In a groundbreaking development, mathematician Maryna Viazovska has made significant strides in solving the sphere packing problem across two complex dimensions: the eight-dimensional and twenty-four-dimensional spaces. This problem explores the wonderful world of the densest packing of identical spheres in n-dimensional space. One that mathematicians and laypeople alike have been captivated by for centuries. Powerful new developments in artificial intelligence (AI) have spurred this research to new heights. They illuminate new and as-yet-unimagined arenas of collaboration between human creativity and machine learning.
Viazovska’s approach to the sphere packing problem was bold. Among many other accomplishments, she was the first to show that the E8 lattice delivers the best packing of spheres in eight dimensions. Of course, it was the application of quasi-modular forms, an extremely rich and powerful mathematical function, that drove her proof. She collaborated with other mathematicians to study what’s called the Leech lattice. In concert, they showed that it is the best possible solution to the sphere packing problem in twenty-four dimensions.
The Sphere Packing Problem
The sphere packing problem poses a fundamental question: how can identical circles or spheres be arranged in a given space to occupy the maximum possible volume? The challenge varies across dimensions. In two dimensions, the nature of the honeycomb structure makes it the most widely known optimal solution. In contrast, in three dimensions, pyramidal stacking of spheres turns out to be the best arrangement.
In higher dimensions, though, the situation is much worse. In particular, Sidharth Hariharan and his co-authors had already done a lot of the heavy lifting in formalizing the 8-dimensional sphere packing proof. They all began sharing their current blueprints with Viazovska. This intervention was key to moving the mathematical dialogue forward on this difficult, technical problem.
“When they reached out to us in late January saying that they finished it, to put it very mildly, we were very surprised,” – Sidharth Hariharan
The Role of AI in Formal Proof Verification
With the recent development of large AI systems, this space has changed very quickly. A particularly interesting example is Gauss, a cutting-edge AI created to automatically formalize proof by deep learning. In an impressive demonstration of its capabilities, Gauss completed the 8-dimensional sphere packing proof and even identified a typo in an earlier published paper within just five days.
Fostering this success, Math, Inc. introduced a new iteration of Gauss to address deeper, more rigorous challenges.
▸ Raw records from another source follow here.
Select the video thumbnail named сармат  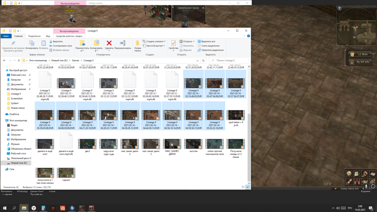click(x=66, y=173)
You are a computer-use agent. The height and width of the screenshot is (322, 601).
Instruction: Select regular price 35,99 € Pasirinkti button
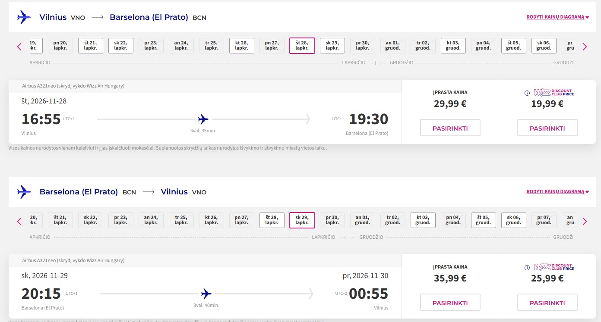click(450, 303)
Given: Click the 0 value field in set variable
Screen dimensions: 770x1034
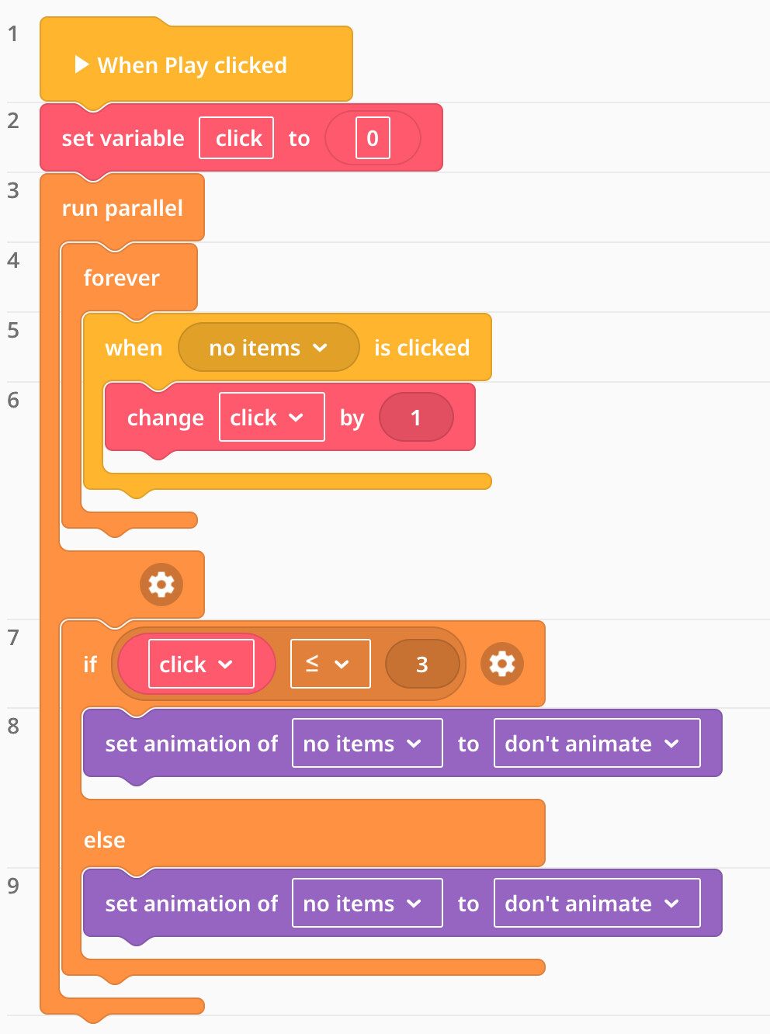Looking at the screenshot, I should (x=373, y=138).
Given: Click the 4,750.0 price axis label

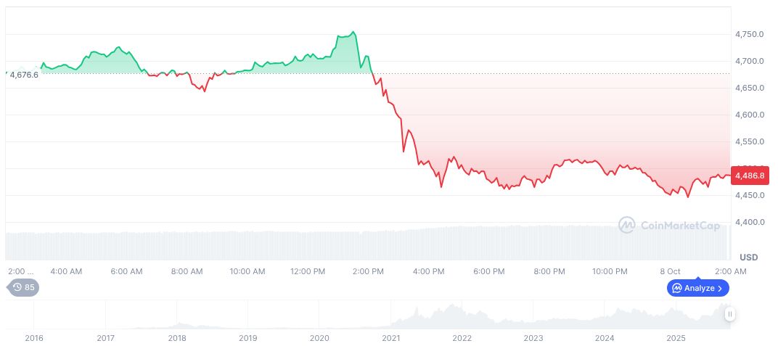Looking at the screenshot, I should point(749,34).
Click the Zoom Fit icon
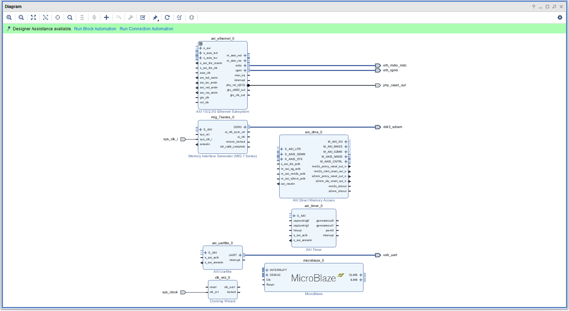569x311 pixels. coord(33,17)
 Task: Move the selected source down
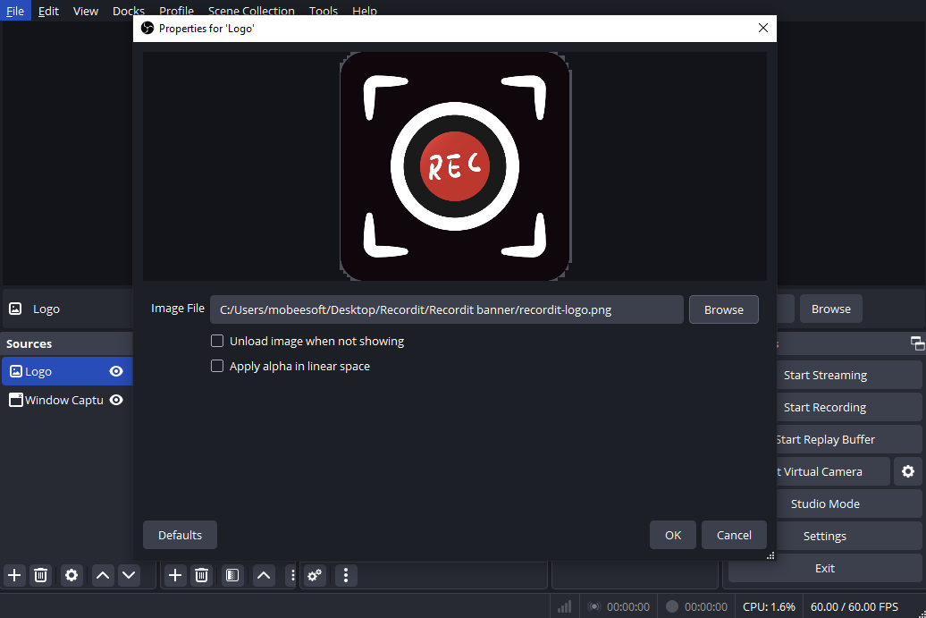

This new and improved autoformalization process managed to autoformalize Viazovska’s 24-dimensional sphere packing proof in just two weeks! The formalization process While brilliant in its depth, the formalization itself was over 200,000 lines of code, accounting for the complex nature of the proof itself.
“One of them helped us identify a typo in our project, which we then fixed,” – Hariharan
Jesse Han, the CEO and co-founder of Math, Inc., calls Gauss a “reasoning agent.” This rare distinction highlights its power to combine grounded, traditional natural language reasoning with state of the art fully formalized reasoning. This unique mix is key to addressing multi-faceted mathematical conjectures.
“It’s a particular kind of language model called a reasoning agent that’s meant to interleave both traditional natural language reasoning and fully formalized reasoning,” – Jesse Han
Collaboration Between Humans and AI
This successful verification of these complex proofs is a momentous achievement in mathematics. This interaction between human mathematicians and machines ai represents the fastest evolutions made by technology within the research industry. Both Hariharan and Han stress how critical this relationship is to making big impact wins.
“This is technology that we’re very excited about, because it has the capability to do great things and to assist mathematicians in remarkable ways,” stated Hariharan. The collaboration didn’t stop at simply formalizing proofs. It strongly filled in gaps in underlying knowledge, which is very important when developing understanding of advanced mathematical concepts.
Han noted the intricacies involved in formalizing the 24-dimensional proof: “It was actually significantly more involved than the 8-dimensional case because there was a lot of missing background material that had to be brought online surrounding many of the properties of the Leech lattice, in particular its uniqueness.“
Liam Fowl remarked on the implications of these results: “These new results seem very, very impressive and definitely signal some rapid progress in this direction.”
The Future of Mathematical Research
AI is changing quickly and becoming an important resource for mathematicians. This new reality provides a timely opportunity to reflect on the evolving roles of mathematicians and programmers. Han reflects on this evolution: “A programmer used to be someone who punched holes into cards, but then the act of programming became separated from whatever material substrate was used for recording programs.” This move reflects a broader change, not just in tactics but in how mathematicians are engaging with deeper social problems.